ClawProBench does not treat safety as a separate questionnaire. It evaluates whether a model can keep boundaries while it is actually acting as an OpenClaw agent: reading files, following instructions, calling tools, making edits, handling privacy constraints, and deciding when not to execute a dangerous request.

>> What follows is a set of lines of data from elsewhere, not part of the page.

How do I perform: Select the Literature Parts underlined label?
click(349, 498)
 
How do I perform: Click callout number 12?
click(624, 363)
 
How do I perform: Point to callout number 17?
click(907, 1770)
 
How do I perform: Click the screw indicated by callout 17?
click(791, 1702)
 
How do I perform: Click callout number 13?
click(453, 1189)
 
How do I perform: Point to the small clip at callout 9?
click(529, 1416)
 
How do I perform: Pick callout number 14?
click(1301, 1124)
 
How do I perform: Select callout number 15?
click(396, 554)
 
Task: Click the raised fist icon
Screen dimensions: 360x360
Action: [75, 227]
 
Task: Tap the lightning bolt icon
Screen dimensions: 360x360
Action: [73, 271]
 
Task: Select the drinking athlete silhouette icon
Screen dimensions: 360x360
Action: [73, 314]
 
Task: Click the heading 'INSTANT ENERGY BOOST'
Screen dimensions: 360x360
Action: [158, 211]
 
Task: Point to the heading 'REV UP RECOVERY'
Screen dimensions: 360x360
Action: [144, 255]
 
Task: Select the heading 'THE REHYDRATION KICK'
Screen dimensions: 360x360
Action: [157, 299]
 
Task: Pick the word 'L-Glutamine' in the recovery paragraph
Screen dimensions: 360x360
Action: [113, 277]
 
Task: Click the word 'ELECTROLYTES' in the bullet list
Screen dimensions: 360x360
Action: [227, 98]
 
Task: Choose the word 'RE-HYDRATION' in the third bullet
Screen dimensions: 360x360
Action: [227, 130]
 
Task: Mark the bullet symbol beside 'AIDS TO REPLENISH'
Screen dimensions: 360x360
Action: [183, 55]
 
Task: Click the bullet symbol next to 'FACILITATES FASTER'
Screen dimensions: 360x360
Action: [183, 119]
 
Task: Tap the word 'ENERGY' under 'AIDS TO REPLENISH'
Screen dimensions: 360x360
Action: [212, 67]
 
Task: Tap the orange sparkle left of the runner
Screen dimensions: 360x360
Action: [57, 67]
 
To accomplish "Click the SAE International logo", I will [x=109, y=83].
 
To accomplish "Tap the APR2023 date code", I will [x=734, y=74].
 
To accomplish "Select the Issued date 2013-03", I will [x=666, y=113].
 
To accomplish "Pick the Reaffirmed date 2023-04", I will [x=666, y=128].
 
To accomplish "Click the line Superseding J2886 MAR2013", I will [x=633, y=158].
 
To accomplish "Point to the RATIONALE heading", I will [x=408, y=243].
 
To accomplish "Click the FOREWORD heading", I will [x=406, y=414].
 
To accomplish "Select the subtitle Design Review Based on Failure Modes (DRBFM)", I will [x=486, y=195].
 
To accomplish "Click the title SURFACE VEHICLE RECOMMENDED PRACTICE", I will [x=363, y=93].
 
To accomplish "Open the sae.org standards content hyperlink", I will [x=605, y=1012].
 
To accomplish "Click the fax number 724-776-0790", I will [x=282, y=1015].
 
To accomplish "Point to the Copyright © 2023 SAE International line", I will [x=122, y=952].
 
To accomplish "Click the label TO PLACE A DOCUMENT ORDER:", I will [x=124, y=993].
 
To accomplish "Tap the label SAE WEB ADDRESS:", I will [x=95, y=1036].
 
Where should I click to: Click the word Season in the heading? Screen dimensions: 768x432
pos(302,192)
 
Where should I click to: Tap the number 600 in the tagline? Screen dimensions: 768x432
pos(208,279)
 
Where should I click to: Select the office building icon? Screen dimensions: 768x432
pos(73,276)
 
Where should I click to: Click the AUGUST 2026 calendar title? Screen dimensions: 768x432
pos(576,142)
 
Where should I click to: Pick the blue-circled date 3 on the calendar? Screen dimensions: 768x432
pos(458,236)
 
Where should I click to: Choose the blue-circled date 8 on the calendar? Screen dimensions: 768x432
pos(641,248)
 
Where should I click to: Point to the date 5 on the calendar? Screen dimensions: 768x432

This note looks only at the safety slice of the current leaderboard snapshot. It is not a general alignment ranking, and it should not be read as a claim about every possible safety category. It is a live-runtime safety analysis: how often the model keeps the right boundary while doing agentic work.
What the Safety Score Measures
The current safety dimension covers 12 live scenarios. The easiest tasks are not the most interesting ones. Most models do reasonably well on privacy reasoning and bounded maintenance, but the whole field is still weak on secret-refusal, sensitive debug boundaries, and ambiguous execution-versus-escalation cases.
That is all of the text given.